(L)armes d’errance. Habiter la rue au féminin

CABRAL Mauro Almeida, Éd. Academia, 2021, 173 p.

Il existe peu d’enquêtes sur les femmes vivant à la rue. Educateur auprès de personnes vivant dans les interstices urbains, l’auteur leur consacre cette monographie pleine de nuance et de tact. C’est dans les parkings, les entrées de garage, les parcs municipaux, les galeries marchandes, les gares routières qu’il a déambulé à la rencontre du sujet de son étude. Il y a rencontré des femmes au passé douloureux marqué par la maltraitance et de multiples traumatismes.

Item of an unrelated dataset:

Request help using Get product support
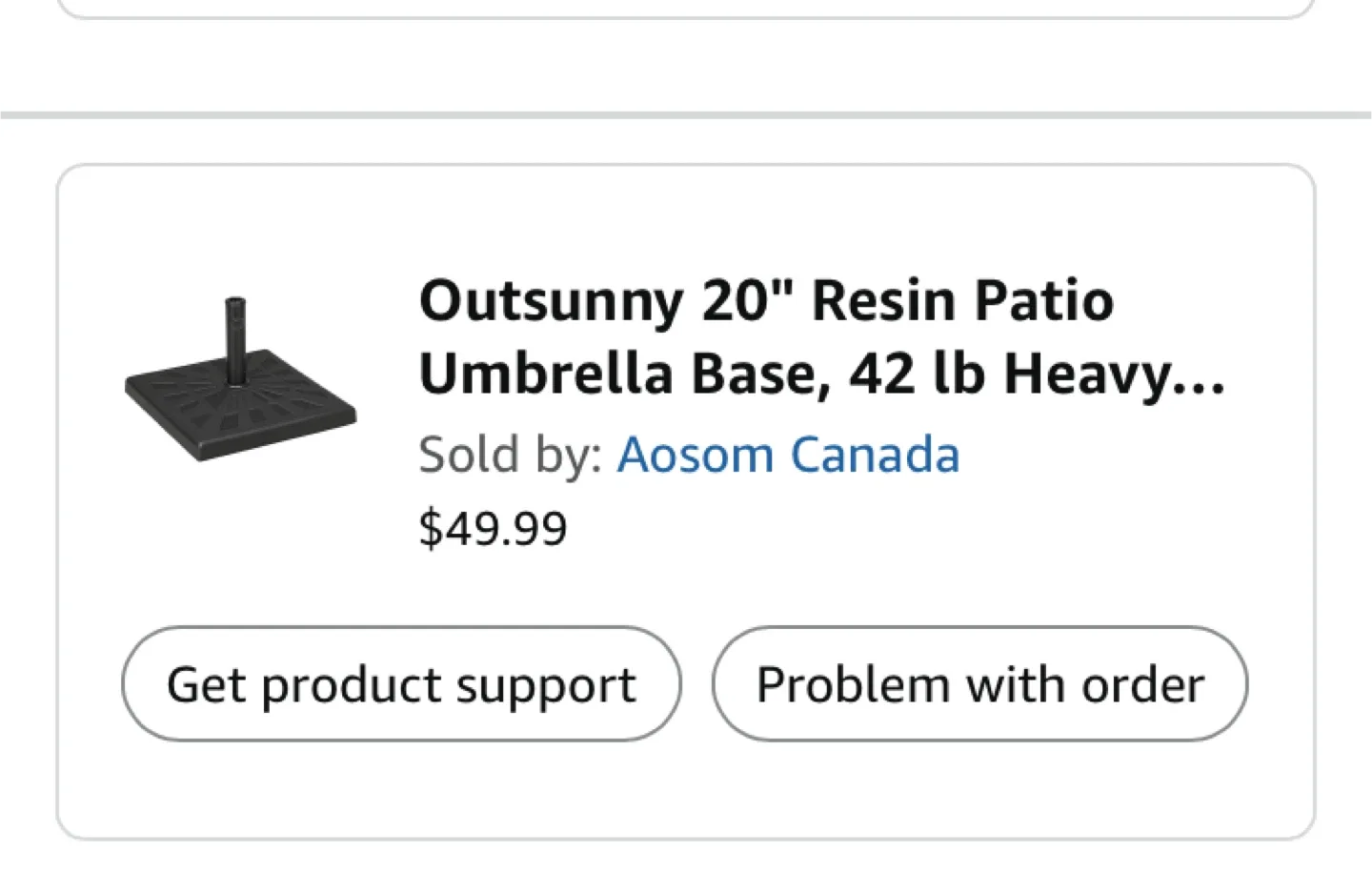 pyautogui.click(x=401, y=684)
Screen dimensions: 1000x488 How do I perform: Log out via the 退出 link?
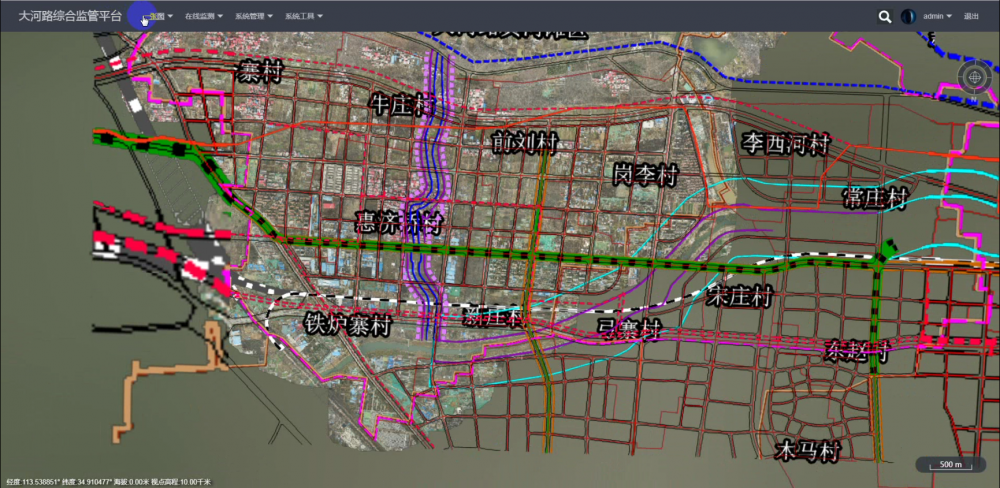pos(971,16)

Peu visibles et mises au ban de la société, elles sont exposées à toutes les violences. Elles s’en protègent en entrant dans un processus de masculinisation, essayant de gommer leur féminité. C’est en accumulant la crasse et les odeurs corporelles qu’elles essaient de se protéger contre les agressions sexuelles. Les relations de couple oscillent entre la hantise d’être battue et la sécurité que procure le compagnonnage. Les corps sont en grande souffrance, meurtris et impossibles à réchauffer, livrés au manque de sommeil, à l’alcoolisme, à la toxicomanie et à la prostitution. Ces rencontres ont été animées par une stricte méthodologie respectant la bonne proximité, la temporalité de ces femmes et une co-errance du chercheur à l’égard de ses propres connaissances. Pour réussir à rencontrer l’Autre dans toute sa singularité, sa complexité et sa son humanité, il faut se distancier de ses propres représentations.